The first English appearance of Gabe der Gegenwart: Theologie und Dichtung der Eucharistie bei Thomas von Aquin by Jan-Heiner Tück, a dogmatic theologian at the University of Vienna, gives Anglophone theologians a singular resource on Thomas Aquinas's Eucharistic theology. Originally published in German in 2009 and now in its third printing, this impressive work will appeal to a wide variety of scholars, including Thomists, sacramental theologians, liturgists, and even historians. Not only does it offer an excellent overview of Thomas's Eucharistic theology, but it may also be the most definitive English commentary on his Eucharistic hymns. Dr. Scott G. Hefelfinger, assistant professor of theology at the Augustine Institute, has done a considerable service to Thomistic research and scholarship by providing a readable yet eminently faithful translation of this work.

The work is divided into three main sections. Part A is entitled, "Systematic Reconstruction: The Eucharistic Theology of the Summa Theologiae." Part B considers "The Poetic Distillation of Eucharistic Theology in the Hymns." Third and finally, part C is called "Eucharistic Passages" and situates Thomas's writings in contemporary perspective. This review will briefly outline each of these three parts, concluding with some thoughts about the timely relevance of this work.

Tück uniquely challenges the critical charge against medieval and Scholastic Eucharistic theology, which holds that Thomas emphasized the somatic real presence of Christ and the words of consecration to the exclusion of other essential aspects, such as the soteriological and ecclesiological dimensions of the Eucharist. While Tück recognizes the validity to this claim, his book is an attempt to show that Thomas's Eucharistic theology needs to be understood within the whole of his doctrine of salvation history, sacraments, and soteriology—in a word, Thomas's doctrine of the Eucharist finds its deepest meaning within the Church. Thus, even though Thomas did not write a treatise De ecclesia, one can find elements of ecclesiology [End Page 943] throughout the corpus of Thomas, and specifically in his theology on the Eucharist. I will highlight elements of Tück's challenge to this critique that appear in each of the sections of the book.

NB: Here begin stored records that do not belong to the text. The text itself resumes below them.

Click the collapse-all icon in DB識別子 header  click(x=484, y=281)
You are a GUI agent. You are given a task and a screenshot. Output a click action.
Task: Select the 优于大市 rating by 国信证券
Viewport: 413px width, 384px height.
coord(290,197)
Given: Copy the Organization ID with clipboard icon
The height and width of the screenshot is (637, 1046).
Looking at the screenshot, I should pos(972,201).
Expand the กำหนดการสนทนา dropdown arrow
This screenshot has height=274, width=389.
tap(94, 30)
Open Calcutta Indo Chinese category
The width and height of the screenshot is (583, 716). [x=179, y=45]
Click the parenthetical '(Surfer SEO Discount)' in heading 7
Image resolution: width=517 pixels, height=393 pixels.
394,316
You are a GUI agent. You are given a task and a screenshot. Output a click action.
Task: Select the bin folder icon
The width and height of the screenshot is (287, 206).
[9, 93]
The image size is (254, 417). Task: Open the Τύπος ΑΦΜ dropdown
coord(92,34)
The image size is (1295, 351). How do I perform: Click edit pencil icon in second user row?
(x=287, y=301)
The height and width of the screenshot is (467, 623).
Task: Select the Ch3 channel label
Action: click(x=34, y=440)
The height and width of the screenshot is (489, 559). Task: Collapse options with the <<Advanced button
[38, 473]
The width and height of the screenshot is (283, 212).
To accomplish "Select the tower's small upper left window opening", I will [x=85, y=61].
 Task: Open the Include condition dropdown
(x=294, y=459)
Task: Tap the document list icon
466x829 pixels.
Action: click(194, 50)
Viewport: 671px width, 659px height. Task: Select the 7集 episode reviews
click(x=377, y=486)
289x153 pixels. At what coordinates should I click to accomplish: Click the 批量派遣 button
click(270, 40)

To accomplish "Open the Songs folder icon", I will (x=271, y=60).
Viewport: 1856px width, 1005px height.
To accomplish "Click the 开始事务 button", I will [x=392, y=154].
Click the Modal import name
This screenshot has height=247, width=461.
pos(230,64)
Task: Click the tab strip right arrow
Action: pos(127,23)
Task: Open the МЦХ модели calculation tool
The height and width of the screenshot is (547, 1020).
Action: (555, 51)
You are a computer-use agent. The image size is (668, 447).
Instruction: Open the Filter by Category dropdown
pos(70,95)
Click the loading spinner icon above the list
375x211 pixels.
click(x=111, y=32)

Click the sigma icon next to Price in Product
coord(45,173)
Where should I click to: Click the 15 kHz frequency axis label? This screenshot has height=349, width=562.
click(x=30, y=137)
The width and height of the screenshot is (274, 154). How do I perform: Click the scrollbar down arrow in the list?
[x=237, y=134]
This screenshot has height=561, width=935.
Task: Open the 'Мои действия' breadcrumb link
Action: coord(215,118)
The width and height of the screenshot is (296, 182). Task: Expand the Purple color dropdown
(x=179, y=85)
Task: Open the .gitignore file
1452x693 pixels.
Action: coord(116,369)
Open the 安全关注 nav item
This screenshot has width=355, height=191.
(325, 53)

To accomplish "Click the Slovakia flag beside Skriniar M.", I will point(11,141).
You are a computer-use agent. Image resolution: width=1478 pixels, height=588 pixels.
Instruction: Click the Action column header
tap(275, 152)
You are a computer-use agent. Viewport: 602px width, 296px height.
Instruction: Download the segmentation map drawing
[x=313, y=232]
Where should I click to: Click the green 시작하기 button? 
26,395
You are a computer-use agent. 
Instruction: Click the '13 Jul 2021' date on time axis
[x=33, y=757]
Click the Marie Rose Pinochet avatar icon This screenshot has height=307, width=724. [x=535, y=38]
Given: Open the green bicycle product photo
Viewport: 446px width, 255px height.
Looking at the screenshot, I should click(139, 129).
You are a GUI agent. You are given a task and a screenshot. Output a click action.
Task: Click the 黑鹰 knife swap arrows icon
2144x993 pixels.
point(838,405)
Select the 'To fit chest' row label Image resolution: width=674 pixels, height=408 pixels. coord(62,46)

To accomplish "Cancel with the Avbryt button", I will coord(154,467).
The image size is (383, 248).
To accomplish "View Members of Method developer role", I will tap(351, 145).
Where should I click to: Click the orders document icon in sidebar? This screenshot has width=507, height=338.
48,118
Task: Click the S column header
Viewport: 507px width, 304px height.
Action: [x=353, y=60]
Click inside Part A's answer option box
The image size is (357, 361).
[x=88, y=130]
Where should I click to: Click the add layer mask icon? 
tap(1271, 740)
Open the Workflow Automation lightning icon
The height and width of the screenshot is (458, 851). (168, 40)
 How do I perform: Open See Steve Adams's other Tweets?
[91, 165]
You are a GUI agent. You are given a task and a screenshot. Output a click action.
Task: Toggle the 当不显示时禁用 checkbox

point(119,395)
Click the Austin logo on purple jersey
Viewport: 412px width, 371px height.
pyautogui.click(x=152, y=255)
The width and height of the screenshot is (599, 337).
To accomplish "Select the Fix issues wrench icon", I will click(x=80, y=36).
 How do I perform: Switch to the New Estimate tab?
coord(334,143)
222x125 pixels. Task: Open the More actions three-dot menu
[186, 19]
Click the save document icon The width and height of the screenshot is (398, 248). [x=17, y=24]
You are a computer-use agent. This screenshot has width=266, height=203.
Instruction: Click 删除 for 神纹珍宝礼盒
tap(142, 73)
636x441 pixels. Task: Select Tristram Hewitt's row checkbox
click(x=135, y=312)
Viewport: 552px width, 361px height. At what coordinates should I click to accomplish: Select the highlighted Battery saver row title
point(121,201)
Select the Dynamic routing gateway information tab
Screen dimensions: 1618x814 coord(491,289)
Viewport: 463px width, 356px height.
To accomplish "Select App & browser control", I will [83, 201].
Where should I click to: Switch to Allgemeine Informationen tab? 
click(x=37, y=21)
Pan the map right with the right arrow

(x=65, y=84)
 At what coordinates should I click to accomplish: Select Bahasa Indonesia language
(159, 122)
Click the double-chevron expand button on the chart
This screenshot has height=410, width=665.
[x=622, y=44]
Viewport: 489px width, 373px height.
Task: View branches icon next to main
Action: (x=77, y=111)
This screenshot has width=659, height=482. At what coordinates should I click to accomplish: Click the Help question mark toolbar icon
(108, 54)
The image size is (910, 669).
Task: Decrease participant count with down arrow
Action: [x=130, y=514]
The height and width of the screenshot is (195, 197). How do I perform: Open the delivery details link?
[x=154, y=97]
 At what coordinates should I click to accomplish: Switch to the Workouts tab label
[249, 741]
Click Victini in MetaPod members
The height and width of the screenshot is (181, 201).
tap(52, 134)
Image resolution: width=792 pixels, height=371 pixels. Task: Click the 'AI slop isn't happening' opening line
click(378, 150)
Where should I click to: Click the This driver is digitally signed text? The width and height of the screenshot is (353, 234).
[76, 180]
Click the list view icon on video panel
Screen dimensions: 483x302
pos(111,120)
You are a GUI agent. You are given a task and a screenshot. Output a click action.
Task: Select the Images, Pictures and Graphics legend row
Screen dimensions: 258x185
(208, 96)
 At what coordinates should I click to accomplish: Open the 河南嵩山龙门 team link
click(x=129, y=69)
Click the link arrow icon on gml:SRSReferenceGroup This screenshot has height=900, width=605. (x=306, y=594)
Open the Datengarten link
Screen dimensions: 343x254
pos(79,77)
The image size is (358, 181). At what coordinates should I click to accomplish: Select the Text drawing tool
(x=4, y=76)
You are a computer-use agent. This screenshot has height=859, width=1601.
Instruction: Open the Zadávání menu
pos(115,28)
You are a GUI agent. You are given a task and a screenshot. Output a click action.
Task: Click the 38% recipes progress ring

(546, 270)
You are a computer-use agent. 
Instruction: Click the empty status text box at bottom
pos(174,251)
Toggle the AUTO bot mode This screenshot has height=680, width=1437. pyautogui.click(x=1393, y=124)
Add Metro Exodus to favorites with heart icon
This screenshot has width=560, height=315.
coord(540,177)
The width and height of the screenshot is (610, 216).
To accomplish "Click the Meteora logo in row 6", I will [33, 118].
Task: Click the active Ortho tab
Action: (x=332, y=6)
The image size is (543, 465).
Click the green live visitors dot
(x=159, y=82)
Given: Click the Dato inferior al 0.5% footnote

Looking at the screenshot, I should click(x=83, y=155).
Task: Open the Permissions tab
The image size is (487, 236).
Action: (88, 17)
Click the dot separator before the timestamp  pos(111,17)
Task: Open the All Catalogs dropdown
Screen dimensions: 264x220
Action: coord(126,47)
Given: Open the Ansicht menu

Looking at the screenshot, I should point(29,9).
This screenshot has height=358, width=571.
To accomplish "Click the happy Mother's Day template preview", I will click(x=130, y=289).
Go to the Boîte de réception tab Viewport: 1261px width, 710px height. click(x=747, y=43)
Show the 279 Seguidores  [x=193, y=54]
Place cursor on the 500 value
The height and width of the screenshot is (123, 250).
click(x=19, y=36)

Part A demonstrates that Tück's work is both systematic and historical. It takes the reader through Thomas's Eucharistic theology and poetry in an orderly fashion, but orients his thought within the appropriate historical context. The introduction included in part A recognizes that Thomistic studies have recently been in decline, despite the prominence given to Thomas's works in theology by the magisterium. Tück sees his work as providing a faithful "re-reading" of Thomas (6). This "re-reading" particularly follows Thomas's "movement of thinking," and only after this "close textual reconstruction" can the "conversation with contemporary questions" be undertaken (9). Tück further places Thomas in dialogue with recent thinkers such as Johannes Betz, Karl Rahner, Edward Schillebeeckx, and Joseph Ratzinger, among others, throughout his work, in the service of rediscovering the heart of Thomas's Eucharistic theology.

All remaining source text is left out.